▶ **EXERCISE REQUIREMENTS**
Copy out the whole news story about the Buda man's infection word for word.

▶ **PAGE TEXT**
####################
BUDA, Texas (KXAN) – A Father’s Day getaway to Port Aransas has left one Buda man fighting an infection from a flesh-eating bacteria. Adrian Ruiz’s family says they made their way down to the coast last weekend to spend time some fishing and have fun in the sun.
On Sunday, Ruiz told his wife he had a headache and noticed a rash developing on his leg. Within a few days, his rash got worse and once he made it to the doctor, they diagnosed him with Vibrio Vulnificus. Vibrio is a bacteria caused by eating under-cooked shellfish or by entering contaminated water with a cut or open wound.
“Once the doctor looked at his foot, he said ‘I think this is cellulitis, but I know you have been in the beach water. I’m not trying to alarm you or scare you but there has been flesh-eating bacteria reported in Galveston,'” said Adrian’s wife Lashelle Ruiz.
At the time, the bacteria had not been reported in Port Aransas. “If we would have known that there was flesh-eating bacteria in the water, we wouldn’t have gotten in,” said Lashelle.
After another 24 hours passed, it was clear to doctors and Adrian’s wife that his condition was worse. “I’m fearful for him possibly losing his leg, I don’t want to think that that is going to happen and I have told him that we are going to be positive,” said Lashelle.
####################
(Stored data entries)
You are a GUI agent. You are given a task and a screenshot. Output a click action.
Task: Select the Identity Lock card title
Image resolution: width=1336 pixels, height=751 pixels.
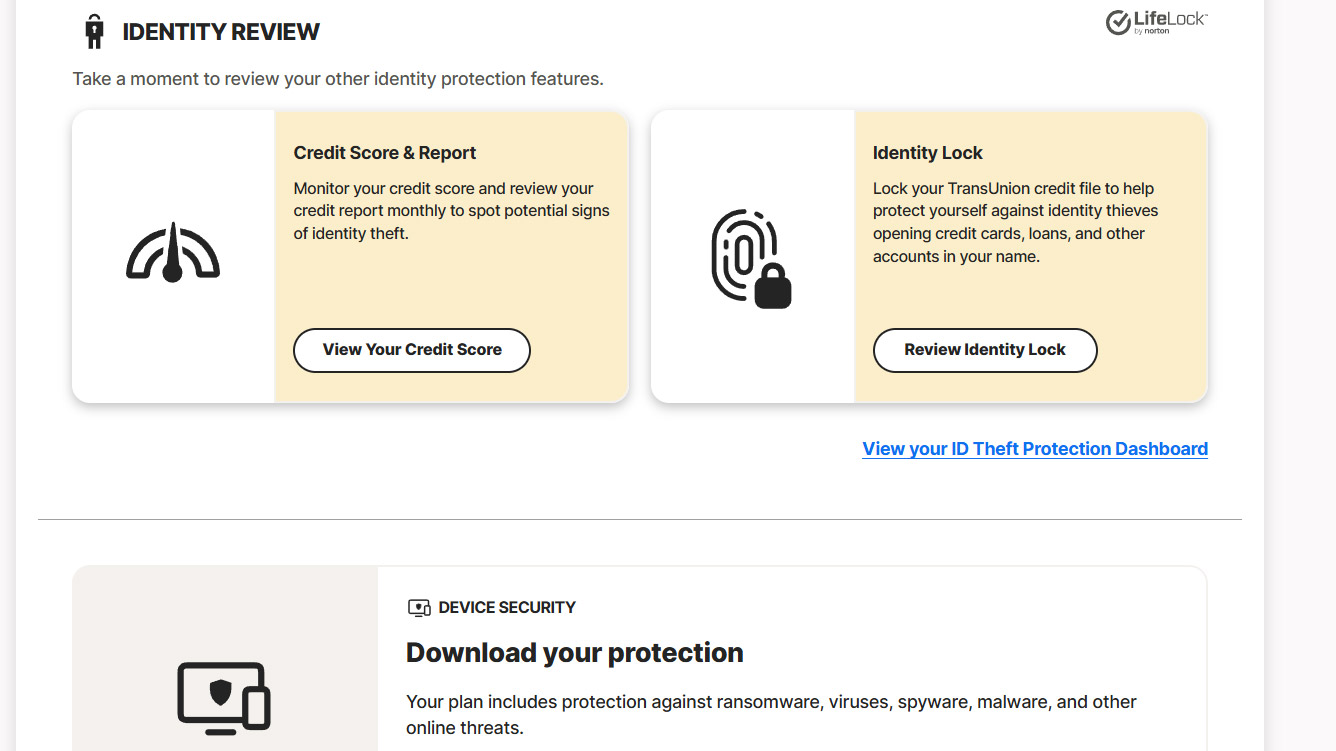[x=927, y=153]
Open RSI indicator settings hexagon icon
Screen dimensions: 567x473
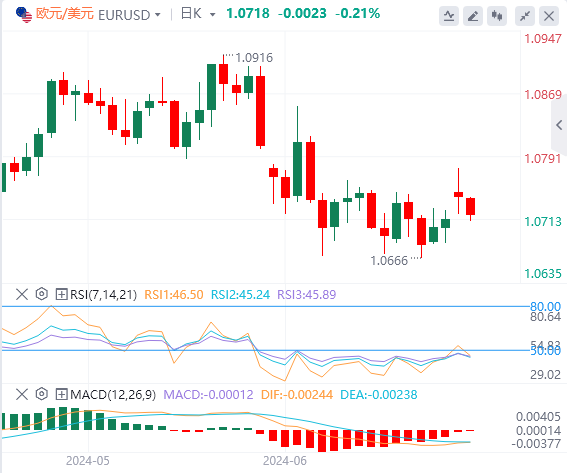pyautogui.click(x=42, y=294)
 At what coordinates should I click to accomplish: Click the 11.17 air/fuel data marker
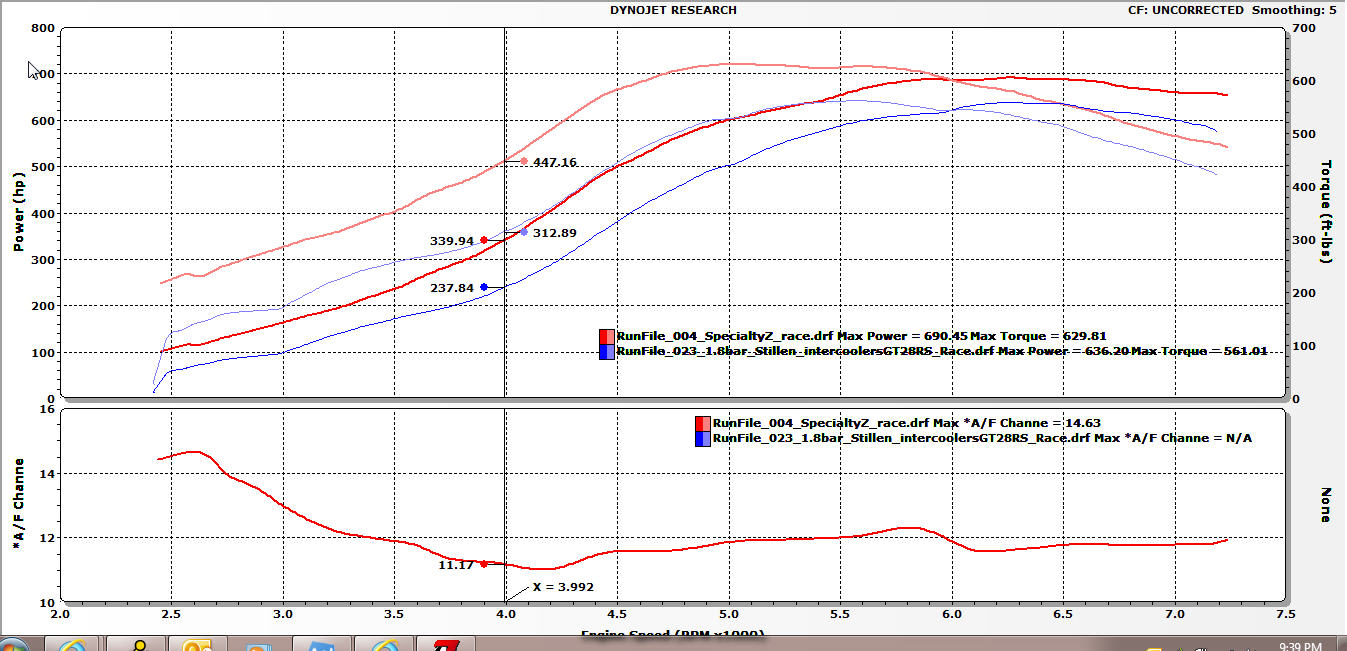[484, 564]
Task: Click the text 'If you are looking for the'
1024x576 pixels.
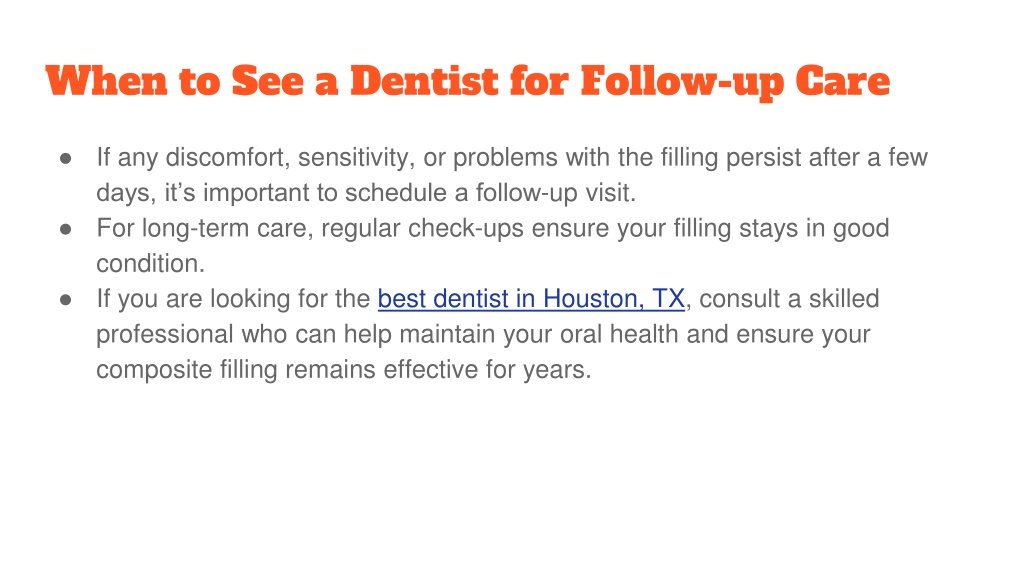Action: click(x=233, y=299)
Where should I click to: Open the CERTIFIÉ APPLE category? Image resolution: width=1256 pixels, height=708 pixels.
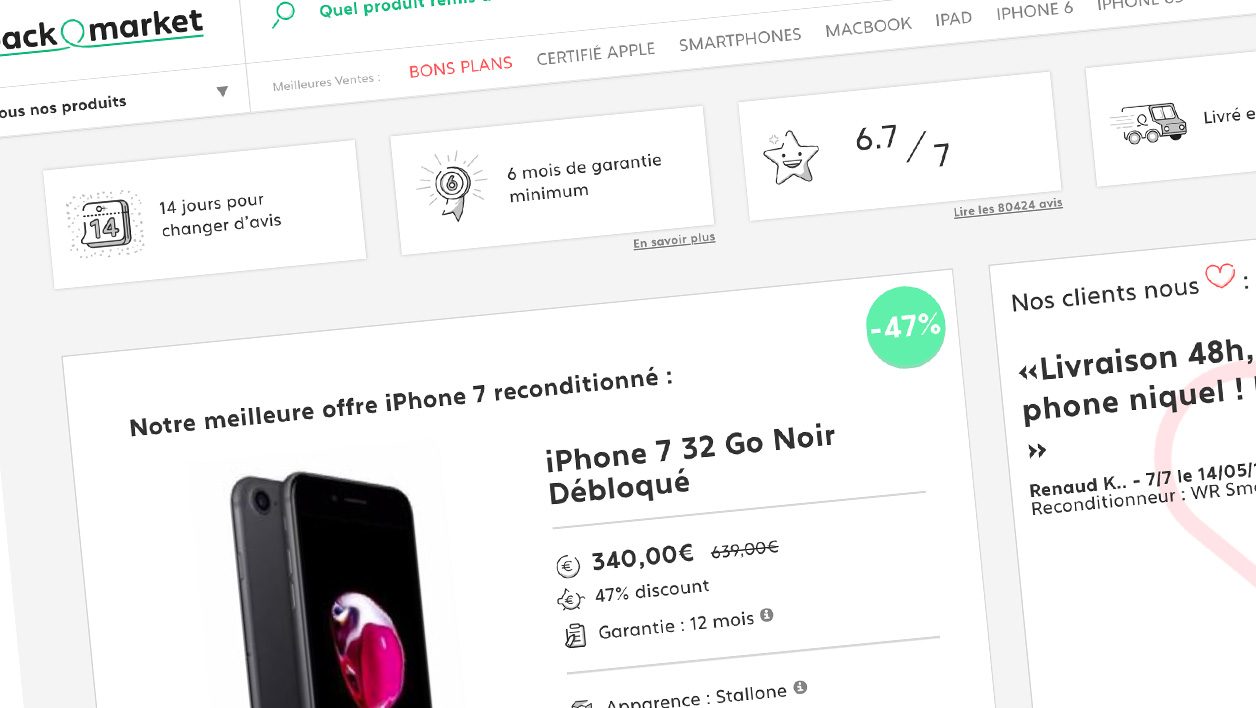pyautogui.click(x=595, y=53)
####################
▶ **RESPONSE TO THIS TASK**
BUDA, Texas (KXAN) – A Father’s Day getaway to Port Aransas has left one Buda man fighting an infection from a flesh-eating bacteria. Adrian Ruiz’s family says they made their way down to the coast last weekend to spend time some fishing and have fun in the sun.
On Sunday, Ruiz told his wife he had a headache and noticed a rash developing on his leg. Within a few days, his rash got worse and once he made it to the doctor, they diagnosed him with Vibrio Vulnificus. Vibrio is a bacteria caused by eating under-cooked shellfish or by entering contaminated water with a cut or open wound.
“Once the doctor looked at his foot, he said ‘I think this is cellulitis, but I know you have been in the beach water. I’m not trying to alarm you or scare you but there has been flesh-eating bacteria reported in Galveston,'” said Adrian’s wife Lashelle Ruiz.
At the time, the bacteria had not been reported in Port Aransas. “If we would have known that there was flesh-eating bacteria in the water, we wouldn’t have gotten in,” said Lashelle.
After another 24 hours passed, it was clear to doctors and Adrian’s wife that his condition was worse. “I’m fearful for him possibly losing his leg, I don’t want to think that that is going to happen and I have told him that we are going to be positive,” said Lashelle.